Can you retype the explanation of OWL's open world assumption below word for word, in full?

Passage for review
============================================================

OWL is built on the open world assumption, and you can't really get around that. In some cases, you can provide some additional axioms about a class to reduce the number of possibilities that an open world permits. E.g., if you have
{d} ⊑ ∃ hasValue exactly 1 {a, b, c}
a ≠ b
a ≠ c
b ≠ c
then from hasValue(d,a), you could infer both of these:
¬hasValue(d,b)
¬hasValue(d,c)
What you're asking for sounds more like default reasoning where you're trying to say that
If X isn't provable using standard OWL, then infer ¬X.
The difficulty in this is that you can represent both positive and negative statements in OWL, and you'd have a problem when neither X not ¬X is provable using standard OWL, since in that case, you'd infer both ¬X and ¬¬X.
However, there are some things that you can do here. If you're generating the data, you can add negative property assertions to explicitly state that some particular relation doesn't hold. That's one way of encoding total knowledge about some subset of your domain. Thus, if there are a number of known B's out there, then you can assert for each one whether an A is related to each one or not.

============================================================

Collected data entries:
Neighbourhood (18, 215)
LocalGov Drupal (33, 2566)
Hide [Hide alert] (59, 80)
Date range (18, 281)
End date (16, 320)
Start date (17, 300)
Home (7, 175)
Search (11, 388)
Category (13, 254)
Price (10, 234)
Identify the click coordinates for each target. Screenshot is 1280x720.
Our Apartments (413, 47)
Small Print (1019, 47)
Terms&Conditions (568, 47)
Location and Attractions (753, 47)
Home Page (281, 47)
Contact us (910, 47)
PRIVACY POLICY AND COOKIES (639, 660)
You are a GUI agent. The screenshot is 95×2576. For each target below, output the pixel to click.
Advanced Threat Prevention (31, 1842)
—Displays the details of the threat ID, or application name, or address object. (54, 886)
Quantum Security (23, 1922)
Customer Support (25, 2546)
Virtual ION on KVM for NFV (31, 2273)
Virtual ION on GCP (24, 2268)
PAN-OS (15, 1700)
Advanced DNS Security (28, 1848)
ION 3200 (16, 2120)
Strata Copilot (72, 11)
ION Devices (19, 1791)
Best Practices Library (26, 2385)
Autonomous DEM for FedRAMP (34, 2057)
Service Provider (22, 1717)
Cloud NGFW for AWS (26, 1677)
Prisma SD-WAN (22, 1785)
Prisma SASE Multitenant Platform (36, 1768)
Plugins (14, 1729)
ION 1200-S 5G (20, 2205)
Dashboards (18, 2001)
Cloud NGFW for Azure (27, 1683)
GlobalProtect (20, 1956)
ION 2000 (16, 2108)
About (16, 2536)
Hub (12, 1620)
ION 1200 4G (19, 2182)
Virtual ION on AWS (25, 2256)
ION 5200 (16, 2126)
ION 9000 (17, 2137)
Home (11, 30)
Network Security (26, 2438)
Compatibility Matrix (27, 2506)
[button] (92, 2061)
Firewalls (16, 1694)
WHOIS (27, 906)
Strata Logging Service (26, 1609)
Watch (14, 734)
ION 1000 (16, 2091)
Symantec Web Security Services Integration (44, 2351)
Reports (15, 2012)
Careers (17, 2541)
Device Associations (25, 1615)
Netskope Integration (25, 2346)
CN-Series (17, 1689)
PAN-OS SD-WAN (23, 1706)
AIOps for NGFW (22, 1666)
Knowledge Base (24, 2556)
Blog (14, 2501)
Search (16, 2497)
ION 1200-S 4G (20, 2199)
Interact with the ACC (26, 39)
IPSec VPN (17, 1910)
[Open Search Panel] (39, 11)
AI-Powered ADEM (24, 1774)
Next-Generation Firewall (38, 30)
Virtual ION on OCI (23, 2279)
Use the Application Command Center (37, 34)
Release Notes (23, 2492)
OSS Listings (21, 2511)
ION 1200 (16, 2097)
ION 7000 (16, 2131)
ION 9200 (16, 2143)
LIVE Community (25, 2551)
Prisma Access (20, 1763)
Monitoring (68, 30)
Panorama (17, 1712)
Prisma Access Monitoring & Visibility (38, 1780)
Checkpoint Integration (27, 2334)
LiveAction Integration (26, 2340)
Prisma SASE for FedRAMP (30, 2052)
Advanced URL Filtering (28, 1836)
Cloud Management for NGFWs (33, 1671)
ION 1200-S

============================================================

Result
OWL is built on the open world assumption, and you can't really get around that. In some cases, you can provide some additional axioms about a class to reduce the number of possibilities that an open world permits. E.g., if you have
{d} ⊑ ∃ hasValue exactly 1 {a, b, c}
a ≠ b
a ≠ c
b ≠ c
then from hasValue(d,a), you could infer both of these:
¬hasValue(d,b)
¬hasValue(d,c)
What you're asking for sounds more like default reasoning where you're trying to say that
If X isn't provable using standard OWL, then infer ¬X.
The difficulty in this is that you can represent both positive and negative statements in OWL, and you'd have a problem when neither X not ¬X is provable using standard OWL, since in that case, you'd infer both ¬X and ¬¬X.
However, there are some things that you can do here. If you're generating the data, you can add negative property assertions to explicitly state that some particular relation doesn't hold. That's one way of encoding total knowledge about some subset of your domain. Thus, if there are a number of known B's out there, then you can assert for each one whether an A is related to each one or not.